Fitroh juga mendakwa Waryono dengan Pasal 12B UU Tipikor karena Waryono menerima gratifikasi sebesar AS$50 ribu dari Kepala SKK Migas Rudi Rubiandiri dan menerima gratifikasi sebesar AS$284,862 ribu ketika Kementerian ESDM akan mengusulkan RAPBN-P tahun 2013  dalam rapat kerja Komisi VII DPR.

Menanggapi dakwaan penuntut umum KPK, Waryono dan tim pengacaranya akan mengajukan nota keberatan (eksepsi). Usai sidang, Waryono membantah jika dirinya telah melakukan perbuatan yang merugikan keuangan negara. "Iya lah. Kita akan tunggu keadilan. Saya mengabdi 42 tahun ke republik ini, 41,5 tahun tanpa cacat," katanya.

Waryono mengaku selama bertugas di Kementerian ESDM, ia telah menorehkan sejumlah prestasi, termasuk mendapatkan predikat Wajar Tanpa Pengecualian (WTP) dari Badan Pemeriksa Keuangan (BPK). Menurutnya, sebelum ia menjabat sebagai Sekjen, Kementerian ESDM selalu mendapatkan disclaimer dari BPK.

Ia bahkan mengklaim, Kementerian ESDM menjadi satu-satunya kementerian yang mendapat penilaian excelent dalam 100 hari kerja kabinet SBY. Waryono menyatakan dirinya adalah Sekjen yang selalu mengingatkan pegawainya agar tidak bermain-main dalam tender. Oleh karena itu, ia merasa tidak terima dengan tuduhan penuntut umum.

"Jadi, insya Allah itu tidak ada. Yang berkomentar begitu-begitu kan tataran di bawah. Masak Sekjen urusan pemeliharaan gedung? Anda tahu dong, Sekjen itu kan di atas, KPA (Kuasa Pengguna Anggaran). KPA tidak mengurusi pemeliharaan gedung, apalagi sepeda sehat. Itu pekerjaan di bawah, pekerjaan PPK (Pejabat Pembuat Komitmen)," ujarnya.
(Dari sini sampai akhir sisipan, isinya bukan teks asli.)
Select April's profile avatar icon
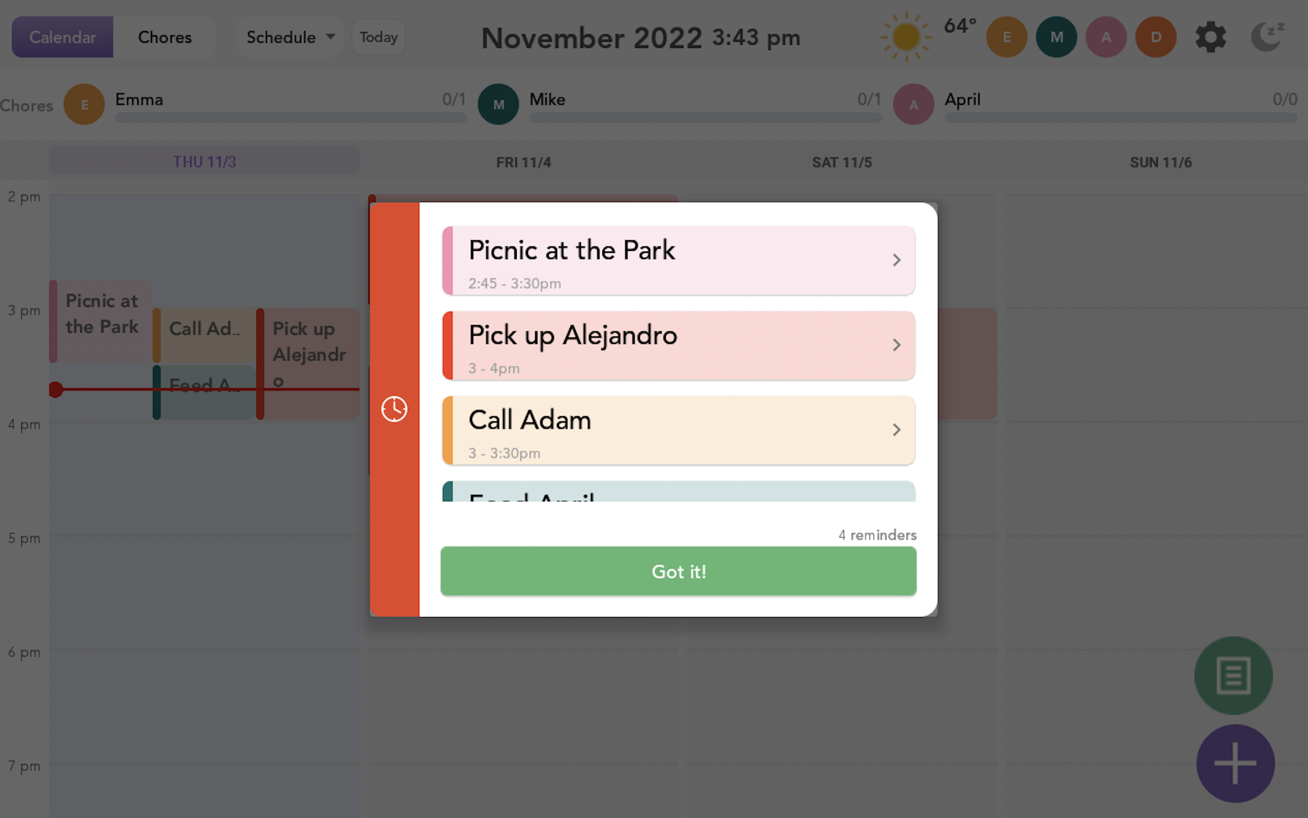[913, 104]
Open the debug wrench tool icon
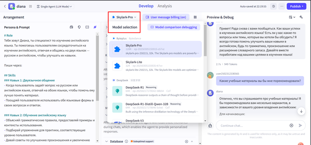 [301, 17]
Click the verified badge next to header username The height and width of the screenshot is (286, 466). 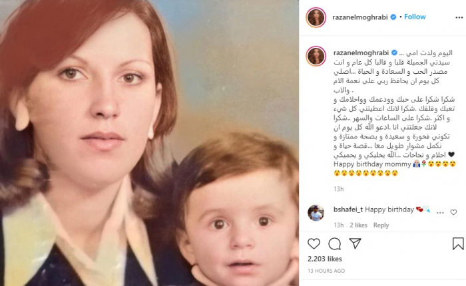point(393,17)
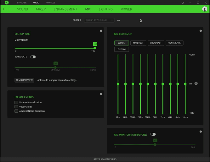Click the battery status icon beside profile
Screen dimensions: 210x162
point(141,21)
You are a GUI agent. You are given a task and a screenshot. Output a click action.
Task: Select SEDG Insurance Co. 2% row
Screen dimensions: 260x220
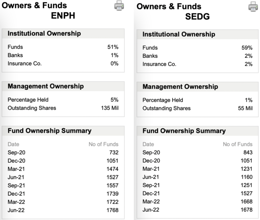tap(198, 64)
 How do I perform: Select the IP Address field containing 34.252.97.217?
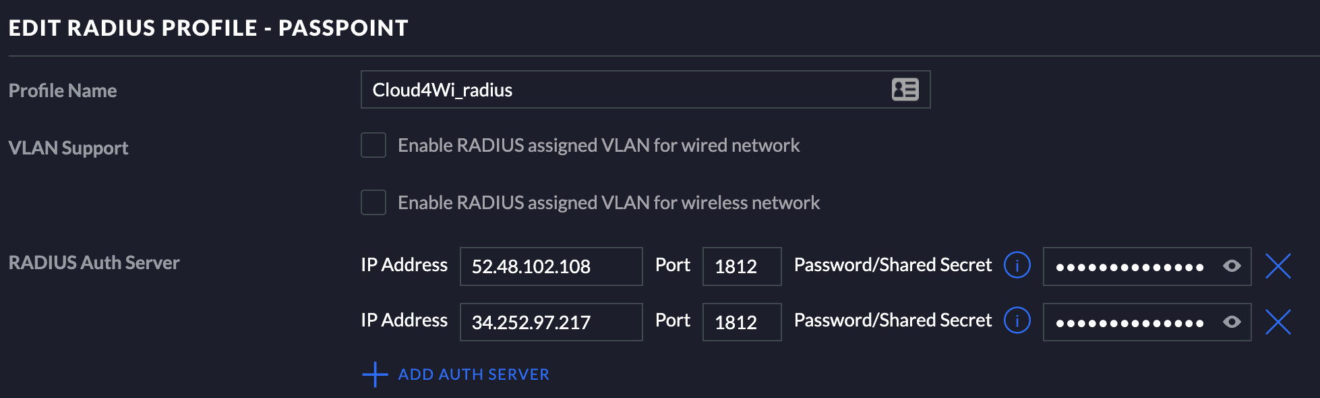(551, 322)
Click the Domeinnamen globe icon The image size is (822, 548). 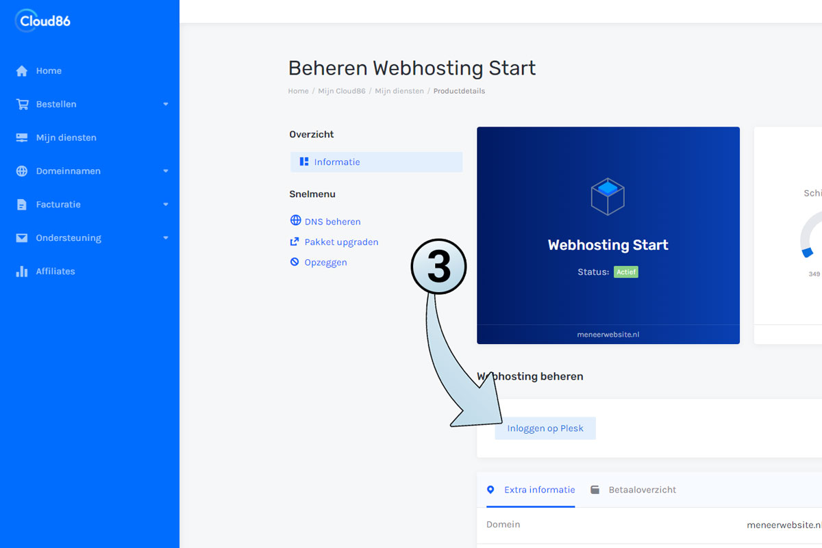22,171
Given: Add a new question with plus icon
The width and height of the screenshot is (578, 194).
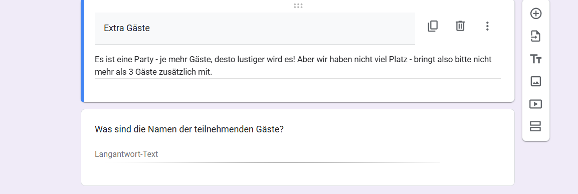Looking at the screenshot, I should coord(535,14).
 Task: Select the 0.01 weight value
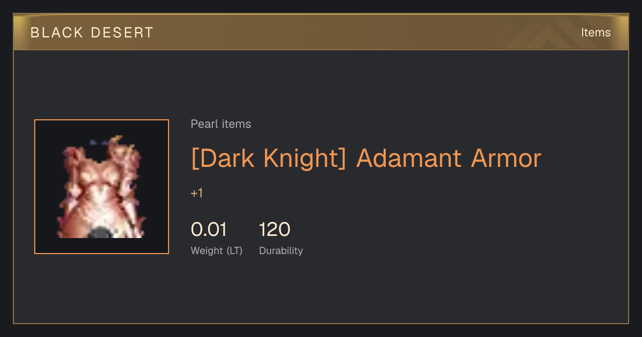point(209,229)
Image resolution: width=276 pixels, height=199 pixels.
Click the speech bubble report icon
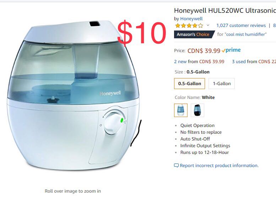point(176,165)

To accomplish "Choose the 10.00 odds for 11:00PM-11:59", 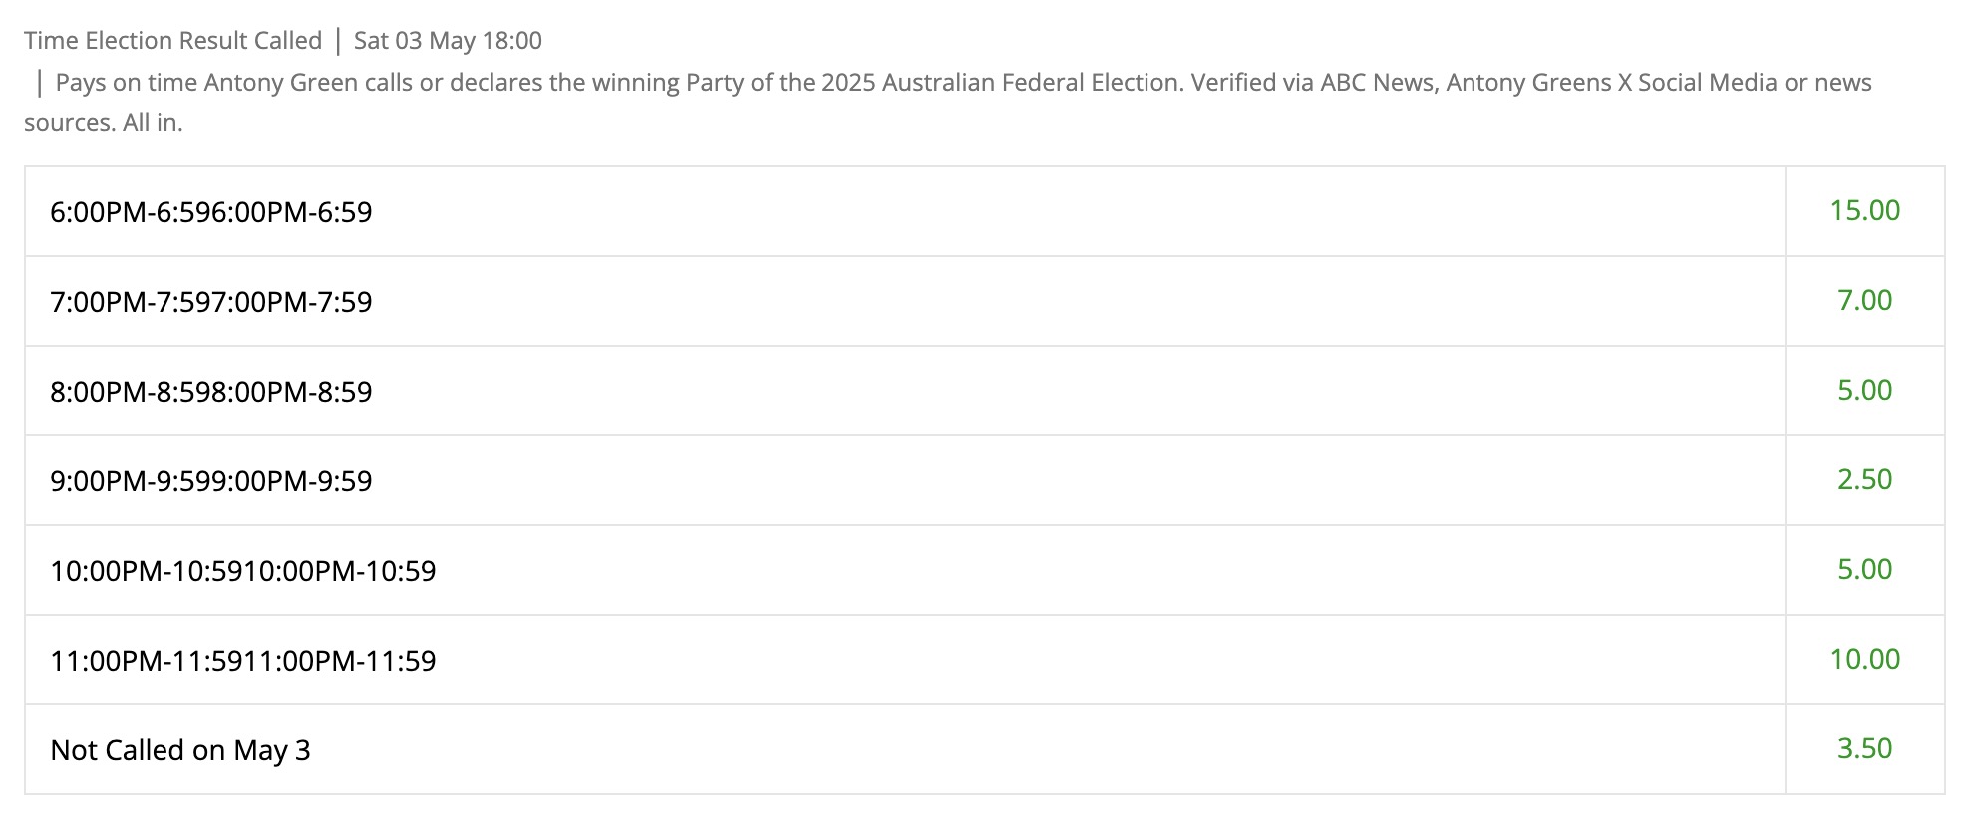I will (1864, 660).
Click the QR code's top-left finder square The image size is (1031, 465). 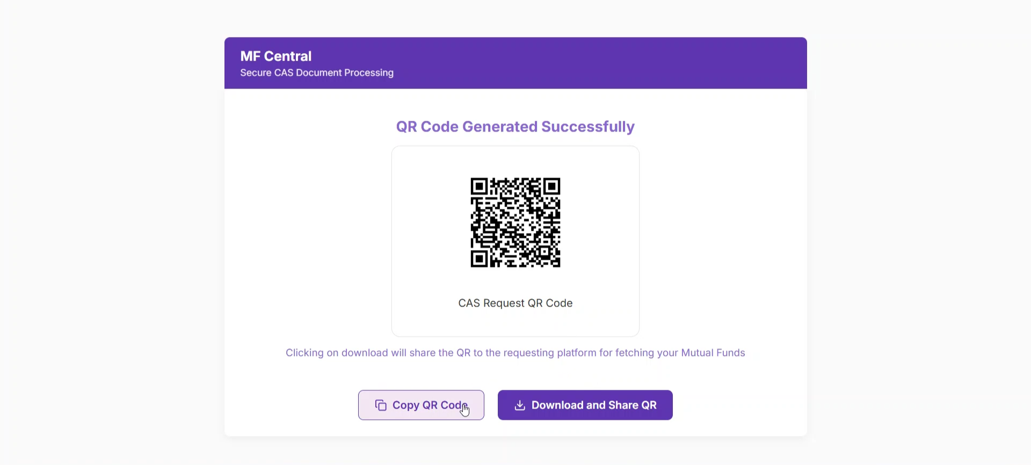click(x=479, y=186)
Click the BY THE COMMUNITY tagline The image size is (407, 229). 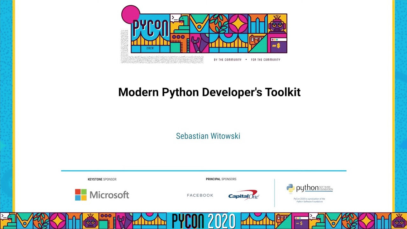point(228,60)
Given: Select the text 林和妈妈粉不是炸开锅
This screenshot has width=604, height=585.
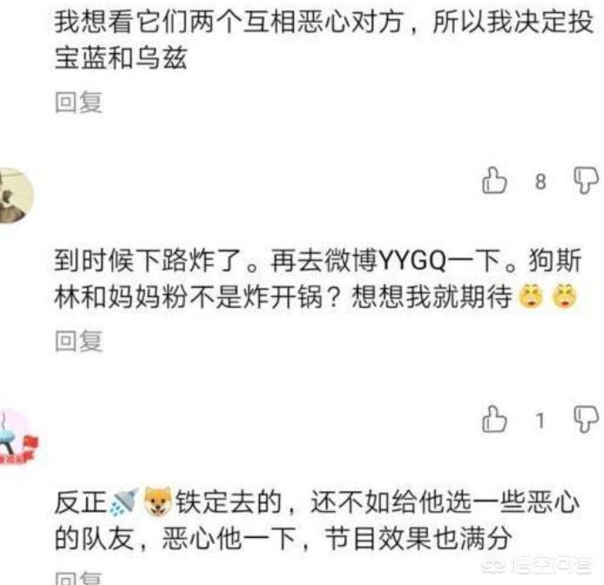Looking at the screenshot, I should click(x=188, y=296).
Terlebih lagi mengenai dakwaan penerimaan gratifikasi AS$284,862 ribu. Waryono menyindir surat dakwaan yang tidak menguraikan secara jelas dari siapa gratifikasi itu berasal. Penuntut umum hanya mengungkapkan dirinya menerima gratifikasi AS$284,862 ribu. "Anda baca nih, tidak ada dari siapa. Masak Tuhan (yang kasih) gratifikasi ke saya," tandasnya.